### Excerpt:
Previously Consultant Dermatologist and Histopathologist, Sabah Hospital, Kuwait.
Familial reactive perforating collagenosis and intolerance to cold
Version of Record online: 29 JUL 2006
British Journal of Dermatology
Volume 91, Issue 4, pages 405–414, October 1974
How to Cite
KANAN, M. W. (1974), Familial reactive perforating collagenosis and intolerance to cold. British Journal of Dermatology, 91: 405–414. doi: 10.1111/j.1365-2133.1974.tb13078.x
- Issue online: 29 JUL 2006
- Version of Record online: 29 JUL 2006
- Accepted for publication 2 January 1974
A clinico-pathological study of reactive perforating collagenosis (RPC) is reported in seven adult siblings of both sexes in two unrelated consanguineous families from Kuwait. Although the primary defect in the skin of these patients is genetically determined, superficial trauma seems to be a triggering factor in most of the lesions. However, the regular occurrence of spontaneous lesions on the face in two patients and perniosis of the hands and feet in four other patients, together with the increased incidence on the exposed areas during the cold season, suggest an additive role for atmospheric cold. Experimental reproduction of RPC lesions was successful on the dorsa of the wrist and right middle finger respectively in two patients, while it failed twice on the covered areas. A significant finding was the absence of such lesions following deep incisional wounds, which suggests that the primary defect is in the pars papillaris of the dermis where a post-traumatic necrobiotic change starts off an RPC lesion.

Dataset entries
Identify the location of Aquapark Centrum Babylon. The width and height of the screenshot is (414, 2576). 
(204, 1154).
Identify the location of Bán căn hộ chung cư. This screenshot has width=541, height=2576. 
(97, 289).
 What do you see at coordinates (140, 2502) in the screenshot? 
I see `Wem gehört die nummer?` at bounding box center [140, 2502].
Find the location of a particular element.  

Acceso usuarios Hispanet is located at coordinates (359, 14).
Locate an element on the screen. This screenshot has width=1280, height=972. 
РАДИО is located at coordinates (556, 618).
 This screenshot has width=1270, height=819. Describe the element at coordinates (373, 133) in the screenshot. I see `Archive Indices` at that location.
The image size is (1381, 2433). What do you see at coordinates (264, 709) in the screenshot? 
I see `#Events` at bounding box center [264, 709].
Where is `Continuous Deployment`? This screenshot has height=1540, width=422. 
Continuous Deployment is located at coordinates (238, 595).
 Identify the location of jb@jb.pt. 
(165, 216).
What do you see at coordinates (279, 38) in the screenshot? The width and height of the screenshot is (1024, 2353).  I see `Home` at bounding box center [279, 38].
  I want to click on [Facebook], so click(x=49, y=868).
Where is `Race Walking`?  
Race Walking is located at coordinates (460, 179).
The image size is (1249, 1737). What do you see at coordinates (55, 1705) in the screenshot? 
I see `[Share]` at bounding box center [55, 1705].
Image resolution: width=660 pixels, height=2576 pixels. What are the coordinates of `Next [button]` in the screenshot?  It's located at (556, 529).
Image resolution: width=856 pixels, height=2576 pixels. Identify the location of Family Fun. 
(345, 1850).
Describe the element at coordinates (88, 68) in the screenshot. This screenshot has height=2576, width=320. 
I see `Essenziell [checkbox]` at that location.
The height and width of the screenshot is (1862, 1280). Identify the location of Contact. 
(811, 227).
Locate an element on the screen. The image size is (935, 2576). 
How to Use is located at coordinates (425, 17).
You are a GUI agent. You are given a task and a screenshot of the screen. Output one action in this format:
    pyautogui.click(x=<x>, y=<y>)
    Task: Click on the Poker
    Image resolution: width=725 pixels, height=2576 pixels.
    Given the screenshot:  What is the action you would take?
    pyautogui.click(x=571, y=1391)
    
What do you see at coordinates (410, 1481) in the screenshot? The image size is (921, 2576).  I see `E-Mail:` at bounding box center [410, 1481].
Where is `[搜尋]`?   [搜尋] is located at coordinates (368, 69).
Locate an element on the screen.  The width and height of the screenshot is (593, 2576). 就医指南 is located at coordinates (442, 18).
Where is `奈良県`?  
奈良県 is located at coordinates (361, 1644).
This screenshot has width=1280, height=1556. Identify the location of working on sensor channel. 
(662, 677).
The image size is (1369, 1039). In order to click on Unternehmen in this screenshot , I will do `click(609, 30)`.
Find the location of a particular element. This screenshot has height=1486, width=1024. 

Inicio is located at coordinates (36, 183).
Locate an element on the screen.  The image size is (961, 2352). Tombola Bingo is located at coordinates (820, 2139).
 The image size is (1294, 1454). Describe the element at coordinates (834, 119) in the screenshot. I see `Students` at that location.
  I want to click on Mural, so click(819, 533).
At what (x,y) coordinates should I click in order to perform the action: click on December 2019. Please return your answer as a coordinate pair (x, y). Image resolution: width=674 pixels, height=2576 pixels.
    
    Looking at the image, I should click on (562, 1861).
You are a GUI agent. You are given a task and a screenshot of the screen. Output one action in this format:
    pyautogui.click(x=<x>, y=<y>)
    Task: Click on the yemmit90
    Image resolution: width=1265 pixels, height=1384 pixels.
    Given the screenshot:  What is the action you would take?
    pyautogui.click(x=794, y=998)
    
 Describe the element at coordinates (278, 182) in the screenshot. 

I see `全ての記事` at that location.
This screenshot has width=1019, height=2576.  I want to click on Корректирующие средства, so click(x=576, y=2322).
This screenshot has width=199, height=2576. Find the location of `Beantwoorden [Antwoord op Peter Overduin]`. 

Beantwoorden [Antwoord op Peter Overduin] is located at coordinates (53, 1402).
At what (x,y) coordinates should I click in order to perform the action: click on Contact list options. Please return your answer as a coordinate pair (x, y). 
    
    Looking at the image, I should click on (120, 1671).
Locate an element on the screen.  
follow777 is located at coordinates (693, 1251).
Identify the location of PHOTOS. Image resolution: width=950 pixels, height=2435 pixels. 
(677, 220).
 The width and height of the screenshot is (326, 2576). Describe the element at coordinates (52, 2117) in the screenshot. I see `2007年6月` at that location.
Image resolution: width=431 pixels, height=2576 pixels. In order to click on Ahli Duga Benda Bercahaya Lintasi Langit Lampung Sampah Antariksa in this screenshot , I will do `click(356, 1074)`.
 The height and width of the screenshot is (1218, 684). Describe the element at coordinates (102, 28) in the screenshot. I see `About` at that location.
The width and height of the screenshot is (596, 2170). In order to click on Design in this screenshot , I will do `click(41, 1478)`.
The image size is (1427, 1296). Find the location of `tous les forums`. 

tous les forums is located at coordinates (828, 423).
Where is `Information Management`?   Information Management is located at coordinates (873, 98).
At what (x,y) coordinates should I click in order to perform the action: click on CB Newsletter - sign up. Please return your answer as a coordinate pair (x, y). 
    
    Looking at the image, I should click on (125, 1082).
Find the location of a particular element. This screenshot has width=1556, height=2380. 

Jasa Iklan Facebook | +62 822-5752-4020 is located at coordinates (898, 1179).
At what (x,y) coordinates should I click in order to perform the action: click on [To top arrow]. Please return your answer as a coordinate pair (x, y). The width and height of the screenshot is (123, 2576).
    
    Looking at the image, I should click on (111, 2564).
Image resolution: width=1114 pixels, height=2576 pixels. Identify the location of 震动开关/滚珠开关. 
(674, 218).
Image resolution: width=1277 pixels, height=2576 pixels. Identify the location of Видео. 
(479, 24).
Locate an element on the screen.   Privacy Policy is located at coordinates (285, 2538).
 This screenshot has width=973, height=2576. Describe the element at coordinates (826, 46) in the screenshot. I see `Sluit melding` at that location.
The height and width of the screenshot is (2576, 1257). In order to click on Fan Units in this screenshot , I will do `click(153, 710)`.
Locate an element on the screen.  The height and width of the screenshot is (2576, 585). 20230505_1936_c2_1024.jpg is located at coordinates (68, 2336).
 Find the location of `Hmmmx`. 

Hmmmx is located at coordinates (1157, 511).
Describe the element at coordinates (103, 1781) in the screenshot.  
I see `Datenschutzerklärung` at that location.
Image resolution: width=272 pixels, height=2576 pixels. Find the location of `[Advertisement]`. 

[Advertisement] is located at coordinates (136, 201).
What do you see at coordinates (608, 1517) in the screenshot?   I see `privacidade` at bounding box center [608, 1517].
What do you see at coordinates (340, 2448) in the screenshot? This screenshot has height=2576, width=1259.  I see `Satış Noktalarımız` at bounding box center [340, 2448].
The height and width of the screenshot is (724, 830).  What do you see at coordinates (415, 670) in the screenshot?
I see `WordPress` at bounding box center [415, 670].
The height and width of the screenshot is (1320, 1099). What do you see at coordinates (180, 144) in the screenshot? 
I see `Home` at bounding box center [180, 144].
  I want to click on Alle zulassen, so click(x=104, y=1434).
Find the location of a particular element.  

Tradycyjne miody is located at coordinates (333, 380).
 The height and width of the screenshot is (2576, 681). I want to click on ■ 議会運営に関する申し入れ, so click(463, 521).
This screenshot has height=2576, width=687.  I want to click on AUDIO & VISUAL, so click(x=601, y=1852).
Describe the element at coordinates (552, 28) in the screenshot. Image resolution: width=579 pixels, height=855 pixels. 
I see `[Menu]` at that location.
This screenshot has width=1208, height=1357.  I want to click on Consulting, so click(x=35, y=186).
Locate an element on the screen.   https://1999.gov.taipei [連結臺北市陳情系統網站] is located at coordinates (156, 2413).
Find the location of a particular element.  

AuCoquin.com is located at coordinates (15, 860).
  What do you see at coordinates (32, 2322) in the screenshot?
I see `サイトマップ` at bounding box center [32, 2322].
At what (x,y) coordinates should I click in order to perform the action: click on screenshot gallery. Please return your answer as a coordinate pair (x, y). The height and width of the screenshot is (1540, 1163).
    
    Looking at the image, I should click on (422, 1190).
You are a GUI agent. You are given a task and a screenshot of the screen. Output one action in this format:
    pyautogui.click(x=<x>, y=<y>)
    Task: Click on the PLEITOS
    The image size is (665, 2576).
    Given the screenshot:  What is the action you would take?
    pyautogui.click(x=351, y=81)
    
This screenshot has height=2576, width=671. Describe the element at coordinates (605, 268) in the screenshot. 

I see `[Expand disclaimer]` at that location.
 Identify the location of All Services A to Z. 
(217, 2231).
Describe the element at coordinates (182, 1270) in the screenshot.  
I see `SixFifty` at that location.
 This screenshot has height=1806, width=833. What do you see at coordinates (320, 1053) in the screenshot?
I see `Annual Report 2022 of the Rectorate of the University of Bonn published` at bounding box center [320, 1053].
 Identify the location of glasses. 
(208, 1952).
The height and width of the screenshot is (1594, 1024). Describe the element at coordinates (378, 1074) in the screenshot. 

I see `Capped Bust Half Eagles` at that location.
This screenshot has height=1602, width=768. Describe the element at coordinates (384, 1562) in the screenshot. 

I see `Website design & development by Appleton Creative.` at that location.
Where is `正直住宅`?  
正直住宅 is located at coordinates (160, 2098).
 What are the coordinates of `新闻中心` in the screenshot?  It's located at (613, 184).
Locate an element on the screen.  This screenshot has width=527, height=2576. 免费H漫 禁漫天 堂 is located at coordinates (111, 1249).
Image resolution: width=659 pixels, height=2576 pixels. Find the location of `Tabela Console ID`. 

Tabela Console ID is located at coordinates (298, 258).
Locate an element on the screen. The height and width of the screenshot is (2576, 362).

### Parts of the exercise:
a) The collagenosis abstract gives several findings that together suggest an additive role for atmospheric cold. List every one of them.
b) Answer these questions from the collagenosis abstract:
(i) How many adult siblings were studied, and from how many families?
(ii) On which sites was experimental reproduction of RPC lesions successful?
(iii) In which volume and issue of the British Journal of Dermatology did the article appear?

### Solution set:
a)
- Spontaneous lesions regularly occurred on the face in two patients.
- Perniosis of the hands and feet occurred in four other patients.
- Incidence increased on the exposed areas during the cold season.

b)
(i) Seven adult siblings, from two unrelated consanguineous families.
(ii) On the dorsa of the wrist and the right middle finger.
(iii) Volume 91, Issue 4.